=== WORK TO COMPLETE ===
Retype, without any change, everything in the rows from the line containing "Click the Anuluj button" down to the line containing "The width and height of the screenshot is (1568, 751).", with both of those lines included.

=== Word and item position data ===
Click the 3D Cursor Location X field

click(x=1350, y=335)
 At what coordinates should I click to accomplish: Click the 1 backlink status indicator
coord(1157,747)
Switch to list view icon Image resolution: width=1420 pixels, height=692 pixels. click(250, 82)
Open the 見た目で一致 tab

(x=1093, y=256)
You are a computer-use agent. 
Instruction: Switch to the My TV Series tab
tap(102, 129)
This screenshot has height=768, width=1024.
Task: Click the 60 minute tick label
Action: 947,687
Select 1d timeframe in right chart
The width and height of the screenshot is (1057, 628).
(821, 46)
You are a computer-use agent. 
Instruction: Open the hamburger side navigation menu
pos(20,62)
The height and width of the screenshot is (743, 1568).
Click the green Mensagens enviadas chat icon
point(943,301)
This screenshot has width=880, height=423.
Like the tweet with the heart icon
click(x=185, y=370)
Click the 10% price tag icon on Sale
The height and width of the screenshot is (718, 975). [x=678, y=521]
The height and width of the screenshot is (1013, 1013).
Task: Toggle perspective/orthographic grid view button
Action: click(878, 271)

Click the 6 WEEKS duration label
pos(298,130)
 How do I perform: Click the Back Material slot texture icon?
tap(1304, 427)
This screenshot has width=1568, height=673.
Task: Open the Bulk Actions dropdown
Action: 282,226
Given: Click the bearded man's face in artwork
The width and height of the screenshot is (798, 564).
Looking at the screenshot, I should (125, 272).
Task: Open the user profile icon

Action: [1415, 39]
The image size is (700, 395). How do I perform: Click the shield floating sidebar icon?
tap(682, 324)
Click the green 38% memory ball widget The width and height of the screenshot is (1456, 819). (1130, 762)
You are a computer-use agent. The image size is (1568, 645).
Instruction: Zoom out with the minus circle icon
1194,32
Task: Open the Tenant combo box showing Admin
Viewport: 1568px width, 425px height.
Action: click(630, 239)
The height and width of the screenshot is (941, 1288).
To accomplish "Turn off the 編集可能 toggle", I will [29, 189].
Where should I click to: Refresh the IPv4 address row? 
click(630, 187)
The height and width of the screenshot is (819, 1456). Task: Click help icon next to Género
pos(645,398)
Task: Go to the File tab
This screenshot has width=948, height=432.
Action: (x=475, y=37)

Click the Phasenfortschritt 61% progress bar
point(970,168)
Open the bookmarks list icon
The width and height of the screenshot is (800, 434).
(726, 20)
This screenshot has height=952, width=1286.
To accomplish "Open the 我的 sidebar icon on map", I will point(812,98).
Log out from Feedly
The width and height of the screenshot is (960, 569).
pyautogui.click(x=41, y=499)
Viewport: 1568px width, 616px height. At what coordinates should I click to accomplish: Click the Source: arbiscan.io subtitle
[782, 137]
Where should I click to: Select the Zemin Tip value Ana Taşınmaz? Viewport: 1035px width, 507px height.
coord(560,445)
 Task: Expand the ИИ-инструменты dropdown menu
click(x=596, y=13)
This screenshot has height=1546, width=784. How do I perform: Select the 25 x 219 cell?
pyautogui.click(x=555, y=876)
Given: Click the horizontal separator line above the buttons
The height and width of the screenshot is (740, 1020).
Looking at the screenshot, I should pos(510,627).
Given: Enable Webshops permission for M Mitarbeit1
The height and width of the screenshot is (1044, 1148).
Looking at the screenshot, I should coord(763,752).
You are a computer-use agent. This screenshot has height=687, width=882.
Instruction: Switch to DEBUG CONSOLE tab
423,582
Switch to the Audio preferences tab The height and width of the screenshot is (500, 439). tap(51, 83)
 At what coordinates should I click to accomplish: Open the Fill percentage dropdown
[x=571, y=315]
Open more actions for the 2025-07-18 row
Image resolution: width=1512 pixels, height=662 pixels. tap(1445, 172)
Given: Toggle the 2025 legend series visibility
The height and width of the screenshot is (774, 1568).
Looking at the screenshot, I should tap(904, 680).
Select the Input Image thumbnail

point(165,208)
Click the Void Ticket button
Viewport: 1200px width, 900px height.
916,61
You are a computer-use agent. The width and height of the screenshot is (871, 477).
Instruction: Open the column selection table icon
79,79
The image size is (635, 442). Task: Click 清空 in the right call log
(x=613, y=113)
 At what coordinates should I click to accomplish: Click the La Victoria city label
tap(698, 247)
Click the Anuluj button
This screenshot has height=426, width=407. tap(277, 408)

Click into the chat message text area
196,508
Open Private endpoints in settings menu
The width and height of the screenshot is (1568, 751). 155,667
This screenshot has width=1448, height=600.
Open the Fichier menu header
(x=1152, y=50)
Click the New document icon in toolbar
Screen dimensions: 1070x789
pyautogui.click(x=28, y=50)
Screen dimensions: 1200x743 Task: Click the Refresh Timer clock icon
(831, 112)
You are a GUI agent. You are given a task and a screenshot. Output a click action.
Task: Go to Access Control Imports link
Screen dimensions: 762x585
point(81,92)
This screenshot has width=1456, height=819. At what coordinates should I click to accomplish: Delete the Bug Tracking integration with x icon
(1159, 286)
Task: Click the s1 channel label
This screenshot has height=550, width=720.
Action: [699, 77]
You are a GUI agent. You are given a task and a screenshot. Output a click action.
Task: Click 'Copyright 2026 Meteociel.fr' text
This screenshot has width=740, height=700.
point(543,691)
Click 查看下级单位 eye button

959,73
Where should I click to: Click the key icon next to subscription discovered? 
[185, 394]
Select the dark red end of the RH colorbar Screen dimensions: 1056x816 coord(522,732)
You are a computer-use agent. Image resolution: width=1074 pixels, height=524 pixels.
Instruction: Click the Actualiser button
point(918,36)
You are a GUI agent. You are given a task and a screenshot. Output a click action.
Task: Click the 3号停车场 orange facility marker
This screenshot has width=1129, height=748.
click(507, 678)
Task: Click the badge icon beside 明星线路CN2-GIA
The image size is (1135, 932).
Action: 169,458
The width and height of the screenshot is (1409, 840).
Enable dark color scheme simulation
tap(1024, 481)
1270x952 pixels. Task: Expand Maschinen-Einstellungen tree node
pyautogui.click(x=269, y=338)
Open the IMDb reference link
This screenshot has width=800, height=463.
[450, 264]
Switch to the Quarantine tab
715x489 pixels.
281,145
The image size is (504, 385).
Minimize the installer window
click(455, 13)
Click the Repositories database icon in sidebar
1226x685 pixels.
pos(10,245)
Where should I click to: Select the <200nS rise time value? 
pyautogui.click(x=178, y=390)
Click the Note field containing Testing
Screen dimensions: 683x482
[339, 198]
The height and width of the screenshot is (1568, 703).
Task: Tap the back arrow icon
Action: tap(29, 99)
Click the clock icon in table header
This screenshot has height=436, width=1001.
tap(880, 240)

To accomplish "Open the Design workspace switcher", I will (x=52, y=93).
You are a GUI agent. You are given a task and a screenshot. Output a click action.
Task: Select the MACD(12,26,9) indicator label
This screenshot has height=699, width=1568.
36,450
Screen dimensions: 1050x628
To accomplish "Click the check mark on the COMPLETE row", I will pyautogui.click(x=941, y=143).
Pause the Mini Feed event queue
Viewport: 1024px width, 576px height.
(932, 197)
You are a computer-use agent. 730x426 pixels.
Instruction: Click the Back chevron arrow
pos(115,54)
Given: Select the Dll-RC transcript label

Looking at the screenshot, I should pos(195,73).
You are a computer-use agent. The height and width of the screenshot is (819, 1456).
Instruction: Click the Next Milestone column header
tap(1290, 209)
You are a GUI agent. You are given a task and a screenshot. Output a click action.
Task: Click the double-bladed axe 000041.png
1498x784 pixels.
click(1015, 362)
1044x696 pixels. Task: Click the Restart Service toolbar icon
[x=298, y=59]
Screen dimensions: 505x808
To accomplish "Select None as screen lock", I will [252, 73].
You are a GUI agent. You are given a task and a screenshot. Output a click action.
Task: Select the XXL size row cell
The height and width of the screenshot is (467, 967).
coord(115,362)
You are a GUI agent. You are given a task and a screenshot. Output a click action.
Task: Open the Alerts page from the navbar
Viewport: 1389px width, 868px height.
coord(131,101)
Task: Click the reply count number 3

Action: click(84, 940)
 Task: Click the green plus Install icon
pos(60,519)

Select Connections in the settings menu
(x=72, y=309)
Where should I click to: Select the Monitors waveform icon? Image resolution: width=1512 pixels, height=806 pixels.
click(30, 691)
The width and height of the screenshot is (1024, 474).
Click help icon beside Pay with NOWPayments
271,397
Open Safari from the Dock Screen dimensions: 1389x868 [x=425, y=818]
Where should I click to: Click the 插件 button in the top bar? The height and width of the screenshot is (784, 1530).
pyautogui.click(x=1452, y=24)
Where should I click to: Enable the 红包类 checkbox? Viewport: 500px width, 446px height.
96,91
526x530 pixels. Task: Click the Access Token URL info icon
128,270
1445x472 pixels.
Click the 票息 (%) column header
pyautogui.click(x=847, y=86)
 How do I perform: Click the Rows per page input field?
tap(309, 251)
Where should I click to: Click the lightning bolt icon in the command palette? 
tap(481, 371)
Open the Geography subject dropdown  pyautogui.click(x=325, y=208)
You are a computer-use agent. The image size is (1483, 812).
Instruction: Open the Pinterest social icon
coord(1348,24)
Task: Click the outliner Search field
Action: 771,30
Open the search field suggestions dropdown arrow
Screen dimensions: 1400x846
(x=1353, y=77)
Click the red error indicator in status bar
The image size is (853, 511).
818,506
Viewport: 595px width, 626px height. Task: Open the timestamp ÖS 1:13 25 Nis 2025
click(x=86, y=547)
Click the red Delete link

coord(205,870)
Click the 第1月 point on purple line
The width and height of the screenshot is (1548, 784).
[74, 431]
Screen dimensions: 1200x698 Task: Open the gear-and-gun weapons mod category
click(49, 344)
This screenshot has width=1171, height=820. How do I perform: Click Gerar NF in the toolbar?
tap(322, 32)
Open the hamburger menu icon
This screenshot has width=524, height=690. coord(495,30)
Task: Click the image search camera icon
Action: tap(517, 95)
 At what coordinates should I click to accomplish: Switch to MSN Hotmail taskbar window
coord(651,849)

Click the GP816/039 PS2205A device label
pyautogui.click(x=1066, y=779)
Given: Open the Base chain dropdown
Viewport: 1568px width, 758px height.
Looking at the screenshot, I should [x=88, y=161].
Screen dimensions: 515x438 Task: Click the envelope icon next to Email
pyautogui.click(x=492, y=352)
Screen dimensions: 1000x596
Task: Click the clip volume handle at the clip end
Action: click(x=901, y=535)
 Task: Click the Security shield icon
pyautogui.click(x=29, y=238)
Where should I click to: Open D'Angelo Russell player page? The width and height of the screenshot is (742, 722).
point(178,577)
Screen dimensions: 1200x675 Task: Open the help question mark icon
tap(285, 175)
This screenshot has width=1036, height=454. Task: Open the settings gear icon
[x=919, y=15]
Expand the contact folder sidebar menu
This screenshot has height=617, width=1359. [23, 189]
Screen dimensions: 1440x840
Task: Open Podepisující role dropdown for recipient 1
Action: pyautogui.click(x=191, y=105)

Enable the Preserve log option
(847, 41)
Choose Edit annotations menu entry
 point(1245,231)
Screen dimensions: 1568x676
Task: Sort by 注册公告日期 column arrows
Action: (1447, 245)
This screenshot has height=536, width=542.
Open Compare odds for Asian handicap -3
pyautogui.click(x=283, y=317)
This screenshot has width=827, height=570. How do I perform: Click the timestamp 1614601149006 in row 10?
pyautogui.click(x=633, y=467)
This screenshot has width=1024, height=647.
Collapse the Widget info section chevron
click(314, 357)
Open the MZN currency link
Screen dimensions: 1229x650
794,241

=== SOLUTION BELOW ===
Click the Anuluj button
This screenshot has height=426, width=407. tap(277, 408)

Click into the chat message text area
196,508
Open Private endpoints in settings menu
The width and height of the screenshot is (1568, 751). 155,667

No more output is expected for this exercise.